Personal information
- Full name: Frank Silcock
- Born: 2 August 1838 Sawbridgeworth, Hertfordshire, England
- Died: 26 May 1897 (aged 58) Marden Ash, Essex, England
- Height: 5 ft 10 in (1.78 m)
- Batting: Right-handed
- Bowling: Right-arm roundarm fast-medium

Career statistics
| Competition | First-class |
| Matches | 41 |
| Runs scored | 776 |
| Batting average | 11.41 |
| 100s/50s | –/1 |
| Top score | 66 |
| Balls bowled | 4,532 |
| Wickets | 79 |
| Bowling average | 20.63 |
| 5 wickets in innings | 5 |
| 10 wickets in match | – |
| Best bowling | 7/132 |
| Catches/stumpings | 31/– |
- Source: Cricinfo, 31 March 2019

= Frank Silcock (cricketer) =

English cricketer

Frank Silcock (2 October 1838 - 26 May 1897) was an English first-class cricketer and a founding member of Essex County Cricket Club. Debuting in first-class cricket in 1864, Silcock made 41 appearances in first-class cricket from 1864-1879, scoring 776 runs and taking 79 wickets. Regarded as one of the best professionals of his time to play for Essex, he was instrumental in the foundation of Essex County Cricket Club in 1876 and played for the county until 1887. He later stood as an umpire in first-class matches between 1889-1892.

==Cricket career==
Silcock was born at Sawbridgeworth and grew up in Chipping Ongar, Essex. He began playing cricket at the age of seventeen and was originally a saddler by profession. Playing as an all-rounder, he made his debut in first-class cricket for a United England Eleven (UEE) against an All England Eleven (AEE) at Lord's in 1864. He was employed as a cricket coach by several notable public schools, starting with Uppingham in 1864. In April and May 1865, he was employed by Felsted School, while from June-August of the same year he was coaching the officers of the Colchester Garrison.

Three years later he appeared twice for England against the Marylebone Cricket Club and a combined Surrey and Middlesex cricket team, as well as appearing for the Players in two Gentlemen v Players fixtures, and for the Players of the South against the Gentlemen of the South. He took 16 wickets with his right-arm roundarm fast-medium bowling at an average of 17.43, including taking what would be career best first-class figures when he took 7 for 132 against the Gentlemen at The Oval. He featured in six first-class matches in 1869, taking a further 15 wickets at 22.86. In that same year he was employed by Eton, while the following year he was the professional at Thorndon Hall with William Petre. He had been an inn-keeper at the Chequers Inn in Maldon for sometime prior to 1869, having given that up in 1869. Silcock played eight further first-class matches in 1870, featuring mostly for the United South of England Eleven and various Players' teams and taking a further 14 wickets at 27.35.

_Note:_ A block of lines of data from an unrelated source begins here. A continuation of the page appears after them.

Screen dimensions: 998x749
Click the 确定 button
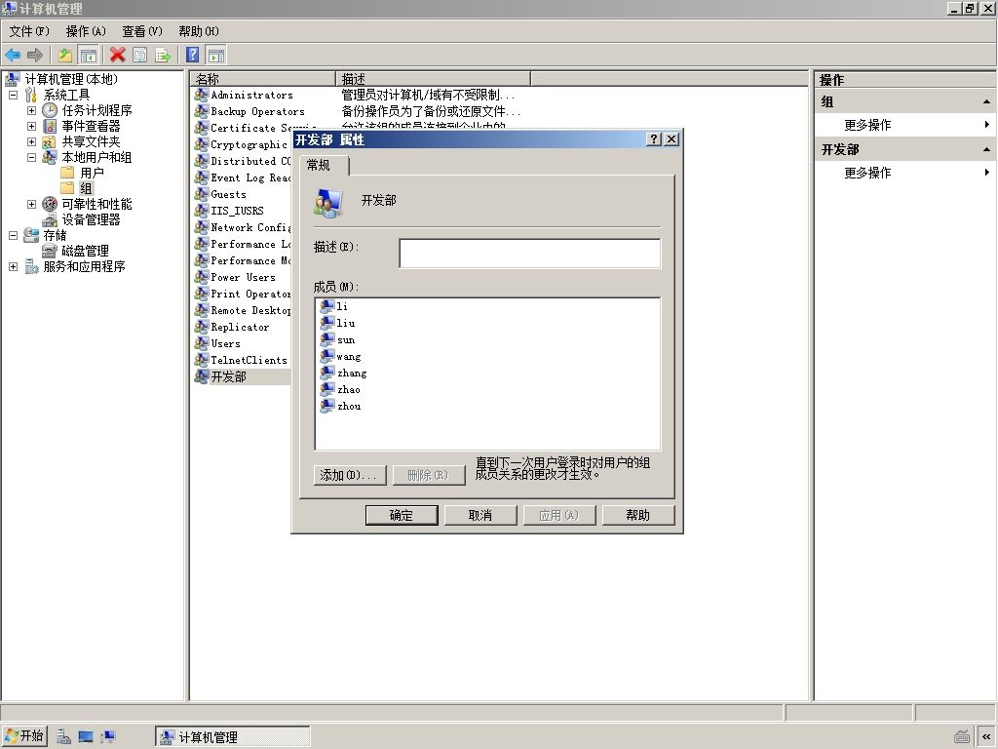click(x=402, y=515)
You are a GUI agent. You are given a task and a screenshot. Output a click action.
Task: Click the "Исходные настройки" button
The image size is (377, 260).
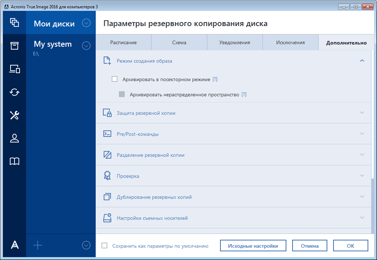(x=253, y=246)
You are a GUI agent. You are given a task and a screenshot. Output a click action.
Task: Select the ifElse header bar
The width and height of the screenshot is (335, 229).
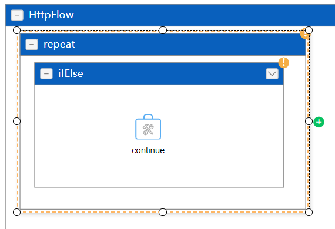pyautogui.click(x=159, y=73)
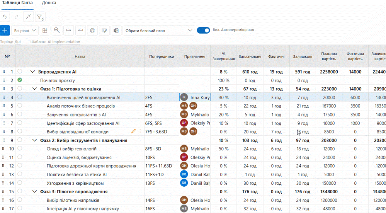The width and height of the screenshot is (386, 213).
Task: Click the collapse arrows icon
Action: pyautogui.click(x=28, y=17)
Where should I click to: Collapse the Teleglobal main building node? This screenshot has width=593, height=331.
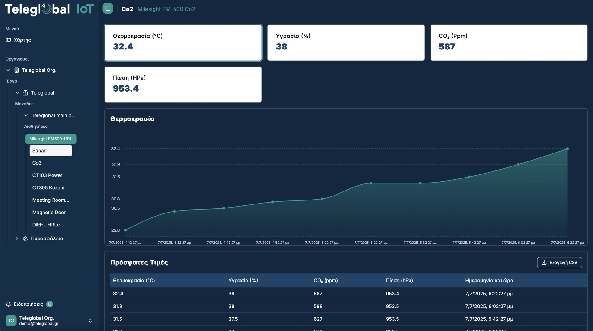[x=26, y=115]
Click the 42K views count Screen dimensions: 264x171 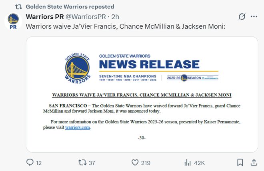(199, 163)
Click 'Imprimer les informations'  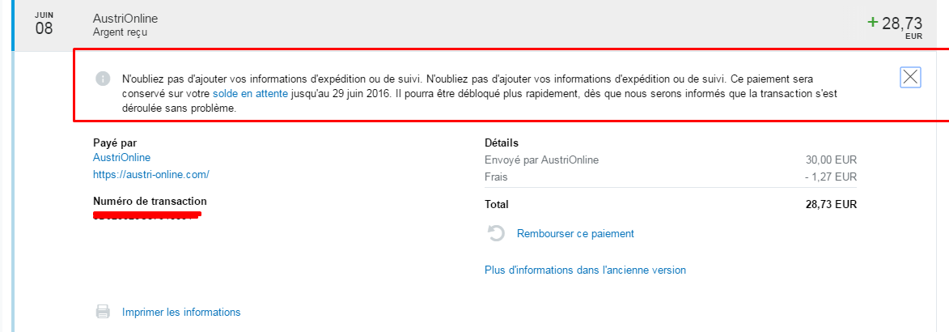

He featured just once in 1871, appearing for the Players of the South against the Gentlemen of the South, taking 5 for 56 in the Gentlemen's first-innings. He had returned to Eton to coach in 1871, a position he held until 1874. He played in five first-class matches in 1872, taking 12 wickets at 14.83, before making just one appearance in 1873 in the Gentlemen of the South v Gentlemen of the North fixture, during which he made his highest first-class batting score, with 66 opening the batting in the Players' first-innings. He made five first-class appearances in 1874, taking 9 wickets at 15.55, following this up in 1875 with a further five appearances and 6 at 13.66; Silcock took all six of his wickets in one match, against the North at Tunbridge Wells. His last major season of first-class cricket came the following year in 1876, when he made three appearances, taking a single wicket.

==Formation of Essex County Cricket Club==
Silcock had played for Essex in minor matches since 1860, during which time he was considered one of the finest professionals to play for the county. He was a founding member of Essex County Cricket Club in 1876 and captained the Players of Essex against the Gentlemen of Essex in a match to celebrate the occasion at Brentwood. The year prior to the formation of the county club, Silcock was keeping a cricket warehouse at Chipping Ongar.

A benefit match played on his behalf was held in 1878, when a United South of England Eleven captained by W. G. Grace played Essex. In 1879, Silcock appeared in his 41st and final first-class match, playing for a London United Eleven against the United North of England Eleven at Birmingham. Across his 41 first-class matches, he scored 776 runs at a batting average of 11.41, while with the ball he took 79 wickets at 20.63 apiece. He continued to play for Essex until 1887, seven years prior to its elevation to first-class status. He took up umpiring in first-class matches in 1889, standing in 36 matches until 1892, including the earliest matches of the nascent County Championship.

He died at Marden Ash in May 1897. His cousin, Joseph Silcock, also played for Essex as a professional, but did not feature in first-class matches.